As appeared in the Baltimore Sun on February 19, 2013
In his recent State of the State speech, Gov. Martin O’Malley said, “Our story, Maryland’s story, is the story of better choices and better results.”
This is certainly the kind of high rhetorical flourish we have come to expect from state leaders during session time in Annapolis. Mr. O’Malley’s rosy rhetoric reminded me of another former governor who harbored presidential ambitions: Ronald Reagan, who once said, “Facts are stubborn things.”
In assessing the economic health of our state, I’m inclined to focus on the facts. Skilful rhetoricians tell us what they want us to believe. The facts tell us what we know.
For example, we know that Maryland’s budget is nearly 30 percent, or $9 billion, larger today than it was in 2007. While Governor O’Malley claims he has cut spending by $8.3 billion, the numbers demonstrate that state spending has grown each year he’s been in office.
Despite calling his most recent budget a “jobs budget,” we know that 207,000 unemployed Marylanders currently can’t find jobs.
We know the state’s ruling Democratic establishment raised taxes, tolls and fees 24 times since 2007, siphoning an additional $2.4 billion out of the pockets of Marylanders each year.
Despite the fact that gas prices in Maryland are inching up toward the $4 mark, we know that Governor O’Malley and Senate President Thomas V. Mike Miller are pushing gas tax proposals which would make drivers pay even more.
According to a new study, we now know that our state’s largest city is on a glide path to financial ruin, with a total budget shortfall for Baltimore of $2 billion projected during the next decade.
We also know that three Fortune 500 companies call Maryland home, compared to 11 in 2007. By comparison, Virginia and Pennsylvania are home to, respectively, 24 and 23 Fortune 500 companies.
We know that CEO Magazine ranked Maryland 40th in its 2012 “Best and Worst States for Business” ranking, while Virginia ranked sixth.
We know that Maryland shed 6,500 small businesses during the governor’s first term, according to a Change Maryland study.
Also during the governor’s first term, we know 31,000 taxpayers fled Maryland, according to IRS data, taking $1.7 billion a year out of the economy.
We know that Maryland’s top income tax rate is 8.95 percent, compared to 5.75 percent in Virginia, where many expatriate Marylanders landed.

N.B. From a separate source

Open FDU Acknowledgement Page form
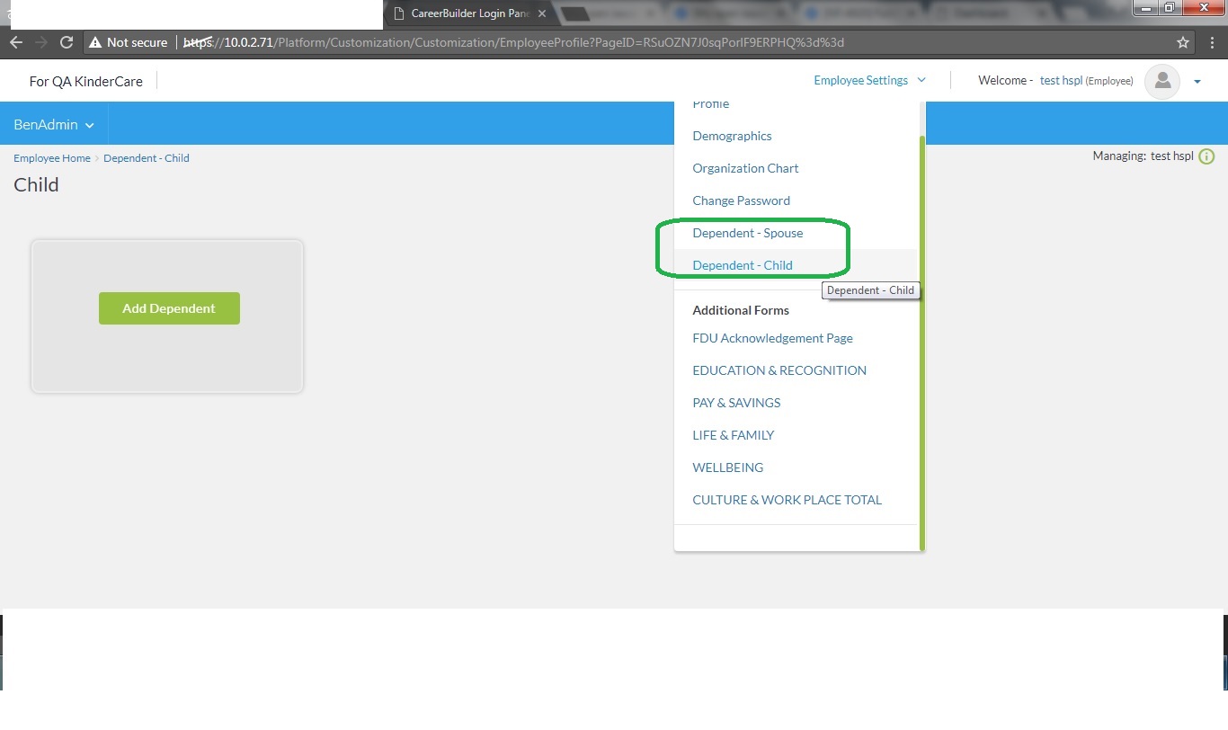 pyautogui.click(x=772, y=338)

We know that Governor O’Malley increased Maryland’s corporate tax rate to 8.25 percent, compared to 6 percent in Virginia and 6.25 percent in New York, where Gov. Andrew Cuomo recently lowered it.

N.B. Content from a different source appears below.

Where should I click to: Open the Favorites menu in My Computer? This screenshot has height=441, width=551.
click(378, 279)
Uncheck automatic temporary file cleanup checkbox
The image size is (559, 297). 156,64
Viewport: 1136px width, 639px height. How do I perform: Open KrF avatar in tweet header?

And we know the liberal lawmakers firmly in control of Annapolis are advancing boutique legislative proposals that appeal to very narrow constituencies.

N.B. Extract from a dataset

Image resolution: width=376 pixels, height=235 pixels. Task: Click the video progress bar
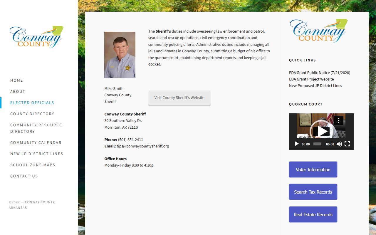tap(317, 144)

I hear a lot about wind power and repeal of the state’s death penalty but virtually nothing about proposals to repair the state’s business climate.
Finally, we know from experience that, if we wait indefinitely for our leaders in Annapolis to prioritize private-sector job growth, we will continue to fall further behind competitors like Virginia and Pennsylvania.
This week, Change Maryland is convening a bipartisan gathering of 400 business and community leaders from across the state. A panel of recognized business leaders, economists, policy experts and government officials will lead us in an honest and candid assessment of what actions the state must take to improve conditions for private-sector job growth. The purpose of this sold-out gathering is to unleash the kinds of ideas, creativity and energy that will led to more creation and retention of jobs.
I’m also looking forward to engaging our leaders in Annapolis in this conversation. When Governor O’Malley speaks of “better choices and better results,” I’m sure he believes Maryland’s private sector deserves them too.